Regional Director Visits Central Asia
The complexity and vibrancy of the migration landscape in Central Asia was at the top of the agenda of regional director Manfred Profazi as he paid an official visit to the region last week.
Mr. Profazi concentrated his visit on Kyrgyzstan and Uzbekistan, where he had high-level meetings with ministries, parliamentary officials, ambassadors, NGOs, civil society organizations, UN Officials, migrant groups and beneficiaries of IOM reintegration programmes.
The highest-level meetings were with Tanzila Narbaeva and Chairperson of the Uzbek Senate. In Kyrgyzstan Mr Profazi met Minister of Labour, Social Security and Migration, Ms. Gulnara Baatyrova, Deputy Chairman of the Cabinet of Ministers, Mr. Baisalov Edil Zholdubaevich and First Deputy Minister of Foreign Affairs, Mr. Asein Isaev.
Manfred Profazi, stressing IOM’s support to Uzbekistan in the realms of climate change, female migration and reintegration of returned migrants, invited the Parliament of Uzbekistan to jointly develop a Migration Development Strategy for the country. This initiative was welcomed by Senate Chairperson Narbaeva.
At his meeting with Deputy Foreign Minister Bahromjon A'Loyev Mr. Profazi discussed current issues of cooperation between Uzbekistan and IOM, exchanged views on the further development of bilateral cooperation in the areas of ensuring the rights of migrant workers, combating human trafficking, and considered prospects for the implementation of new IOM projects in Uzbekistan.
During his visit, Mr. Profazi also met with civil society organizations and NGOs, and paid tribute to “the crucial role civil society plays in supporting those in need. They help us see the challenges, and listen to migrants and their communities. Along with NGOs, they are our eyes and ears.”
Earlier, in Kyrgyzstan, Minister of Labour, Social Security and Migration, Ms. Gulnara Baatyrova assured Mr Profazi that the Kyrgyz government plans to develop a Migration Code or a unified law on migration, as well as working on the reintegration of migrants, on creating conditions for employment of returned compatriots.
Deputy Chairman of the Cabinet of Ministers Edil Baisalov and Mr. Profazi discussed social protection of Kyrgyz migrants, need for a modern system of labor migration management, and effective policies and strategies to stop the “brain drain”.
While in Kyrgyzstan Mr Profazi met returned migrant Cholpon Sulaimanov, who had recently returned to his homeland after six months in the UK. There, he made some savings, which when matched with funds by an IOM project allowed him to open a sewing business. He now produces up to 3,000 pieces of clothing a week and employs 17 people, with plans for 20 more.
In Namangan, Uzbekistan’s second city, Mr. Profazi visited a “monocenter”, an IOM-supported one-stop-shop for training and informing migrants.
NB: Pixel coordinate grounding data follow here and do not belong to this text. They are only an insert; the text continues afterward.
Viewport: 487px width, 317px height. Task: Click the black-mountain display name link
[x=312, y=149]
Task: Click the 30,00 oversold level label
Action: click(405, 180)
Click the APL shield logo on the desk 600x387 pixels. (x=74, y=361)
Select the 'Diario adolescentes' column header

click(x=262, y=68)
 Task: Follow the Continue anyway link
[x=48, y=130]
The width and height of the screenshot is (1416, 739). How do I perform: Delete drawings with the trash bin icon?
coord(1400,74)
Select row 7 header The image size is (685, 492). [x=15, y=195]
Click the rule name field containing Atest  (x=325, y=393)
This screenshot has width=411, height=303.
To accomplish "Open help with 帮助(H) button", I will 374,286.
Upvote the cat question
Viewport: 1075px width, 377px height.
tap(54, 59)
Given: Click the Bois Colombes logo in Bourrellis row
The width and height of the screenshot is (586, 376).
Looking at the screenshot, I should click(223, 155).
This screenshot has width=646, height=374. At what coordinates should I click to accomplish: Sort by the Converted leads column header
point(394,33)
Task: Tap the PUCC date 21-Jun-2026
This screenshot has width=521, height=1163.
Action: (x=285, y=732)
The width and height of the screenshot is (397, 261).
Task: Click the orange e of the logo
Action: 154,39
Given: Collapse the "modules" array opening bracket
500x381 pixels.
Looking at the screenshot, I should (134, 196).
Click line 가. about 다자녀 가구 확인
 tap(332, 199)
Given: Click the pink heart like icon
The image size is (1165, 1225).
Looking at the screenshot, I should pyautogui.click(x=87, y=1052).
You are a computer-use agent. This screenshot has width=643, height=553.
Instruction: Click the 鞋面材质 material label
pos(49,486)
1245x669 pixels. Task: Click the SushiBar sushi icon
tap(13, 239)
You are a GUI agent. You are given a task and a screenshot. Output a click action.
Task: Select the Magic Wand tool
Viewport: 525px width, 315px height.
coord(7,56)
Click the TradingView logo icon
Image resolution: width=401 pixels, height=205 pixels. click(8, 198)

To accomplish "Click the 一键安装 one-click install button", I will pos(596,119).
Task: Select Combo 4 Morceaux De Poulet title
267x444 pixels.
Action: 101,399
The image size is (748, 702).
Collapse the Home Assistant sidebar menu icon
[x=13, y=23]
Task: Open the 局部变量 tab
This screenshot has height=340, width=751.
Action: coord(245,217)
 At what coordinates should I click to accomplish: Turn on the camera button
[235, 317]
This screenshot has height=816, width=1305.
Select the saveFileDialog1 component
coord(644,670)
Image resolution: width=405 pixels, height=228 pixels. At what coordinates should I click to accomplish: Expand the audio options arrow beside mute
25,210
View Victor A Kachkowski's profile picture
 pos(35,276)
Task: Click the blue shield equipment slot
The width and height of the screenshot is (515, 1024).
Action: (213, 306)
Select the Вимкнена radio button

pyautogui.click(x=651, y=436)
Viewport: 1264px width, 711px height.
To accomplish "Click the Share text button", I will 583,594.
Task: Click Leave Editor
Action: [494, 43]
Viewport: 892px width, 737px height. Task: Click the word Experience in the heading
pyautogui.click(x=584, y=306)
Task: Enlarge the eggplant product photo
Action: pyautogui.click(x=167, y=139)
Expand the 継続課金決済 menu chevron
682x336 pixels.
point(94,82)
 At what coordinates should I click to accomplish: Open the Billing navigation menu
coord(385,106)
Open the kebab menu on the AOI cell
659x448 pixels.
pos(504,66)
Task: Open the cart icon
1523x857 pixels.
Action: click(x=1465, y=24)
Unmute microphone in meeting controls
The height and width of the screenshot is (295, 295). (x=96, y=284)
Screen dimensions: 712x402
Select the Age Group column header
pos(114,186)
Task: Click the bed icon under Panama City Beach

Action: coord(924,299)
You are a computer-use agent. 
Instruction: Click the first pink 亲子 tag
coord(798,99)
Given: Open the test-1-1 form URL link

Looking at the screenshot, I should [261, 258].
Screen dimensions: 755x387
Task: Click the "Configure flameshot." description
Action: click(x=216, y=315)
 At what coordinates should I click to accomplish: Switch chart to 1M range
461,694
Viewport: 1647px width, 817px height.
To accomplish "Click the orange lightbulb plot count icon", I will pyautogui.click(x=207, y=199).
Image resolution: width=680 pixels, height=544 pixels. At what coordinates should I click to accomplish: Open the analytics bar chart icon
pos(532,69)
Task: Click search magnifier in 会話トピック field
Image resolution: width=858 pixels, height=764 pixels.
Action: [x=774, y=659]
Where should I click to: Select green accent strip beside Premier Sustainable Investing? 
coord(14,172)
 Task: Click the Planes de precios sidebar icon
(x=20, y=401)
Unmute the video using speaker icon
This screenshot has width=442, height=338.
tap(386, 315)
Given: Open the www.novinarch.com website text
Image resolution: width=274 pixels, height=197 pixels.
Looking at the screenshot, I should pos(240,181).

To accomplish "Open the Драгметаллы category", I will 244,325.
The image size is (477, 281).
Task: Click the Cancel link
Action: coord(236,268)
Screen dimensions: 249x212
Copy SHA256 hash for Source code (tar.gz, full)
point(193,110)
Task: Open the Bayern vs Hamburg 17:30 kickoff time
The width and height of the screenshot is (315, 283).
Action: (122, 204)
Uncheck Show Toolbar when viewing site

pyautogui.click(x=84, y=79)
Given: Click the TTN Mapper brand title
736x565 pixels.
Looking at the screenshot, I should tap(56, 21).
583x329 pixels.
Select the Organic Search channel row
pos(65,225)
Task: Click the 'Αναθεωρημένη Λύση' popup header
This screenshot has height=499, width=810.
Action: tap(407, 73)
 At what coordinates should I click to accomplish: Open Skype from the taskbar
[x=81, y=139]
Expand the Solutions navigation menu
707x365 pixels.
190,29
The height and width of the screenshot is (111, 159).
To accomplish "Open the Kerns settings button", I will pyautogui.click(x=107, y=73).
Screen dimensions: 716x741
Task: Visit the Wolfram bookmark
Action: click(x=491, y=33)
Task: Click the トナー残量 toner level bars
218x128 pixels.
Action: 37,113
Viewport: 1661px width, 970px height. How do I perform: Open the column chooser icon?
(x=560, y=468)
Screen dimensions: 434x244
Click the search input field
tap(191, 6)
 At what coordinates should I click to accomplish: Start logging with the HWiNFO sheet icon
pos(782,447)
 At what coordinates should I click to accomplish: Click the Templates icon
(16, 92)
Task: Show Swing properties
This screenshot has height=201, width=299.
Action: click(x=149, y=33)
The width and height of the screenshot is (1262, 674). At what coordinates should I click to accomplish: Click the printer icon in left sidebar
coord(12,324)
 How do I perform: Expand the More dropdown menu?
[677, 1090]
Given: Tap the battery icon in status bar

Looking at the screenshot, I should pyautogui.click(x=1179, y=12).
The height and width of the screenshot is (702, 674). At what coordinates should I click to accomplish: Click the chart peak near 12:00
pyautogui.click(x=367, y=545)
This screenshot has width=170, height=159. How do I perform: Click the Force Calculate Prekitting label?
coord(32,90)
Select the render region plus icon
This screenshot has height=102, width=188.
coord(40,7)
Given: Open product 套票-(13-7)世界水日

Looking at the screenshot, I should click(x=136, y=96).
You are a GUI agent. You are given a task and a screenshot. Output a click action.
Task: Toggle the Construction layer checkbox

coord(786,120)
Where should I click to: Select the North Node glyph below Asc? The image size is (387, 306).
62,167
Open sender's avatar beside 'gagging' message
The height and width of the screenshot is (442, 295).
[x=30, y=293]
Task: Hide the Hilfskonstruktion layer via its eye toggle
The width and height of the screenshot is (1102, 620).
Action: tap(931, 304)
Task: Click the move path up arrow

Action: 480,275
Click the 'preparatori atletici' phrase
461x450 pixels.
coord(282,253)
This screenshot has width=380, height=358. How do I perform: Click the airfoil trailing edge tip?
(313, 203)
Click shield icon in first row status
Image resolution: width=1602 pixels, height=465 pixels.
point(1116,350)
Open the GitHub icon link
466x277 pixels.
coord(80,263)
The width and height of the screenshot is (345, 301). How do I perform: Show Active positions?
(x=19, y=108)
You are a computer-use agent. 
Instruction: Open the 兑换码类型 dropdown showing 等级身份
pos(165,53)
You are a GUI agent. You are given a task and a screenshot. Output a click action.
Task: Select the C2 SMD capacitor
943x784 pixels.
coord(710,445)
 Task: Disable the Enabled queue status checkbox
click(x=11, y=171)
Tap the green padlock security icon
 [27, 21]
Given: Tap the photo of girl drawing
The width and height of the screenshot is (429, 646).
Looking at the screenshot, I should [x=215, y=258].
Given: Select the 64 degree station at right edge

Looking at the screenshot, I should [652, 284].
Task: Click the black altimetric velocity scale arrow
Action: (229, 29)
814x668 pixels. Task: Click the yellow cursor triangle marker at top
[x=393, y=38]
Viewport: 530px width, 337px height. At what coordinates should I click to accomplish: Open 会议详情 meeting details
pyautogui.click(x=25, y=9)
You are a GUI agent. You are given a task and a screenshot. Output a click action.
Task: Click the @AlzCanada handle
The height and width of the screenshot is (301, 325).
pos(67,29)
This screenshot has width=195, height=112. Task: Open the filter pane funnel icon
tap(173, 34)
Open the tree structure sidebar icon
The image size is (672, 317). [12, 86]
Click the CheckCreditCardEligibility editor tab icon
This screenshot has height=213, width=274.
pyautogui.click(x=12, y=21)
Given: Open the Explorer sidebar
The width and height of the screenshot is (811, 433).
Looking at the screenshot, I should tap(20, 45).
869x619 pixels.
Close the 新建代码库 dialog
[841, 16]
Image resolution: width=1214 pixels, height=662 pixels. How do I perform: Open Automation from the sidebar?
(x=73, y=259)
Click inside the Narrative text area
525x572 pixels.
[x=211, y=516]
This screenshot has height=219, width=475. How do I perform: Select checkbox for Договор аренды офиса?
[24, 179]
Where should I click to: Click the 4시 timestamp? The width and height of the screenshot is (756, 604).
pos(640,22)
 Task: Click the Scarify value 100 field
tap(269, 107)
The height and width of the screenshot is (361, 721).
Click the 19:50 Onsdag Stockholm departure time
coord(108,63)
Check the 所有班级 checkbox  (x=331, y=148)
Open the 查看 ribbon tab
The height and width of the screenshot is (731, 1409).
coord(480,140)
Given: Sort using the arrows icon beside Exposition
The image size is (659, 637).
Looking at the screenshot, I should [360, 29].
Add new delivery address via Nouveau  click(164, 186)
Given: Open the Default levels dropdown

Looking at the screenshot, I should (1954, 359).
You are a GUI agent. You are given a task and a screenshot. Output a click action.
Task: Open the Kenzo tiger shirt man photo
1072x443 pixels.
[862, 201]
It provides vocational training in 28 specialities, and language courses in English, German, Turkish, Russian, Korean, and Japanese.
“There is high demand for our graduates”, Umida Muhammadjonova, Director of the Monocentre told Mr. Profazi, “because we take into consideration qualification requirements from potential employers, both within the country and abroad, and we tailor our training programmes to meet the labour market trends. We have trained over 120 people, so far 100 per cent of our graduates are fully employed, in Uzbekistan, Qatar, UAE, Turkiye and other countries. The courses are contributing to improving the lives of many, enabling them to undertake higher paid jobs with better working conditions”.
Given the increasing number of female migrants, Mr. Profazi suggested to mainstream protection related themes into the training curricula, in order to minimize the risks of potential exploitation of women.
“It was a great privilege for me to visit these countries and feel the warmth of the welcome there,” said Mr. Profazi. “Migration is such a huge part of this region, from the times of the Silk Route and before, and continues to play a huge part in the lives of so many. The governments in Uzbekistan and Kyrgyzstan recognize the centrality of migration in society and the significant part it plays in development. IOM is proud to work with them and with all our partners to ensure that we optimize migration’s benefits. We must also keep a firm focus on challenges – particularly those posed by our changing climate – and work together to find ways to adapt or overcome them.”